On Sunday morning, Cox confirmed with Jakovac that he, indeed, had the chart in the yardage book. Cox, who said this was not the first time the rule had been breached on the PGA Tour, informed Morikawa of the two-stroke penalty on the practice range about 15 minutes before Morikawa’s 12:03 p.m. tee time with Tony Finau. Instead of starting six strokes back, Morikawa began the round eight behind.

“He was very frustrated,” Cox said of Morikawa. “It's a very complicated rule.

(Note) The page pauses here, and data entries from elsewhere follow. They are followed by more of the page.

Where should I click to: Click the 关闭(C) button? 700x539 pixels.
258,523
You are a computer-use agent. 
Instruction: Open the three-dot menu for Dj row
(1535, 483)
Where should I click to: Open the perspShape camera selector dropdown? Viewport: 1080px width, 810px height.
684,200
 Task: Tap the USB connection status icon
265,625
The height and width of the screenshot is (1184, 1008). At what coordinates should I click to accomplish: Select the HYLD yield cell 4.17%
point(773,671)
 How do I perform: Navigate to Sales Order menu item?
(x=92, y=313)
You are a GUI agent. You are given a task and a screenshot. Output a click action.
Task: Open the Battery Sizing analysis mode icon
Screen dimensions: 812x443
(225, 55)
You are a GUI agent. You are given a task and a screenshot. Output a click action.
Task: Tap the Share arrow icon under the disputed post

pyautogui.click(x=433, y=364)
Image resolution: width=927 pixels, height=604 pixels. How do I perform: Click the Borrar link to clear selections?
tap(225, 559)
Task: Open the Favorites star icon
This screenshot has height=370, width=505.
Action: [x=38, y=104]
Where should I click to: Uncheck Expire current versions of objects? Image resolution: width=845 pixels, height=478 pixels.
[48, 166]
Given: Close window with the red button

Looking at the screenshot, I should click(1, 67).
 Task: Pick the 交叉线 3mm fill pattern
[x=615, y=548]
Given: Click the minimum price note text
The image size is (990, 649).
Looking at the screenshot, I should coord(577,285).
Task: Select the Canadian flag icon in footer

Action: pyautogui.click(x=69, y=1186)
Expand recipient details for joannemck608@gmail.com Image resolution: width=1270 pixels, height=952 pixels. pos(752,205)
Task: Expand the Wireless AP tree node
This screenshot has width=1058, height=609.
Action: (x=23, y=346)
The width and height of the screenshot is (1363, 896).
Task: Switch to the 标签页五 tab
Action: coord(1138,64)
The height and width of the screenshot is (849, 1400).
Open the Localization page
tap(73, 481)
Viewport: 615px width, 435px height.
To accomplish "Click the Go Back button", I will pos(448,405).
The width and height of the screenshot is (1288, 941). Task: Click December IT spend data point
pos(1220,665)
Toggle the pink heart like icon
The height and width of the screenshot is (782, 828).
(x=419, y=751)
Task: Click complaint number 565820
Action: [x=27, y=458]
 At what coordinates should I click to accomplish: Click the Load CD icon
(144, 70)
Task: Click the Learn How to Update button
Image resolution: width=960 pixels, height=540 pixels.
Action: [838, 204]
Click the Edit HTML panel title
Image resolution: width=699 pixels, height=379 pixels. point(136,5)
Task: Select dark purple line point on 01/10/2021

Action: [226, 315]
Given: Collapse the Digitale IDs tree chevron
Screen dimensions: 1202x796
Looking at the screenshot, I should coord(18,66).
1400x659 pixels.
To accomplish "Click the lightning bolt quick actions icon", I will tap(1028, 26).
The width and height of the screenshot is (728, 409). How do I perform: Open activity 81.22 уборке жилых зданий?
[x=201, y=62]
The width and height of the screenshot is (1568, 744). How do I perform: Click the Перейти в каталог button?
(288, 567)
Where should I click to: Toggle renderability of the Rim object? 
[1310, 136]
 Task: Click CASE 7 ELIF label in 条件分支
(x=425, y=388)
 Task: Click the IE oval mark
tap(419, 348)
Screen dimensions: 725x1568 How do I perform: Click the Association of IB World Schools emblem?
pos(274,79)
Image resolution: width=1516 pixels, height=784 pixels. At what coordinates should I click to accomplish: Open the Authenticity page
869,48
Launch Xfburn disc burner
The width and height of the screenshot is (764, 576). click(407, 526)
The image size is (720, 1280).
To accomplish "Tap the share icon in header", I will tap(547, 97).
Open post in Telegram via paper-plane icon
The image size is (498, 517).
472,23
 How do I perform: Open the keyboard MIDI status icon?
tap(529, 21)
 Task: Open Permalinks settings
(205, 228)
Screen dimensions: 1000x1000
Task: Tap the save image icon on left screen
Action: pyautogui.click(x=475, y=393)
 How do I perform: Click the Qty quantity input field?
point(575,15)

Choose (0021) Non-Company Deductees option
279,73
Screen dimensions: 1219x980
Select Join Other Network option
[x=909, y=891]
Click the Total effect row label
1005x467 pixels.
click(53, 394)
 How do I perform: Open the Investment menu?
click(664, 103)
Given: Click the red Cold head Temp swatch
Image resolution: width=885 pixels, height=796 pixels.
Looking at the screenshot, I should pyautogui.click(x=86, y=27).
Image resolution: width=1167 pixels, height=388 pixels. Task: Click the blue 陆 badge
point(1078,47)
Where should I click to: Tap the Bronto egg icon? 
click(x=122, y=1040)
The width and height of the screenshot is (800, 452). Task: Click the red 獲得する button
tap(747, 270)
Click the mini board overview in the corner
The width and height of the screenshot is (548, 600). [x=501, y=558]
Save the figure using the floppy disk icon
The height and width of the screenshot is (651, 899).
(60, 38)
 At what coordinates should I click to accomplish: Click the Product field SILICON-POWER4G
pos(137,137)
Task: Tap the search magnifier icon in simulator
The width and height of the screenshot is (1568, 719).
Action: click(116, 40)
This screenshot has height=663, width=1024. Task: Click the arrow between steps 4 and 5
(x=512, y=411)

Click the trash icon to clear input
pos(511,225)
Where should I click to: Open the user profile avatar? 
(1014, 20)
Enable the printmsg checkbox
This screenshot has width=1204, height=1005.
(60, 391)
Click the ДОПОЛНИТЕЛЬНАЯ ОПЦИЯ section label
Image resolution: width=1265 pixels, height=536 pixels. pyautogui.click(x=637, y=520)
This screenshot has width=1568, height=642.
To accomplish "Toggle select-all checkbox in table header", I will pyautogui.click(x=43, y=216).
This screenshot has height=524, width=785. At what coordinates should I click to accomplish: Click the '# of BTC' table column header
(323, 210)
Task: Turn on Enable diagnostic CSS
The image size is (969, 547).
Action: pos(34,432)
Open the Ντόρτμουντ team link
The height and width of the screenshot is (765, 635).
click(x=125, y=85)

Obviously when we implemented it back in 2022, there was a huge amount of information and conversations that we as a rules committee had with both player and caddie. Unfortunately, in this case, J.J. has fallen afoul of what is quite a complex rule.”

Indeed, when Morikawa spoke to the media after his round on Sunday, he did seem frustrated, primarily because he said that Jakovac had spoken previously to a rules official about being able to write the information in his green-reading book and had been told that it was within the rules to do so.

“From our understanding it was fine to use a level on the practice green and see how putts break and write that down. Obviously, it's not.

“Look,” Morikawa continued, “at the end of the day we made the mistake and it's on us. Thankfully it only happened that one time.”

Morikawa shot a four-under 68 on Sunday to finish in seventh place with a 12-under 276 total, eight shots back of Scheffler, the eventual champ. Without adding the two strokes, Morikawa would have tied for sixth with Jordan Spieth. Fortunately for Morikawa, the mistake was not too costly from a financial perspective. The difference in prize money was just $2,750.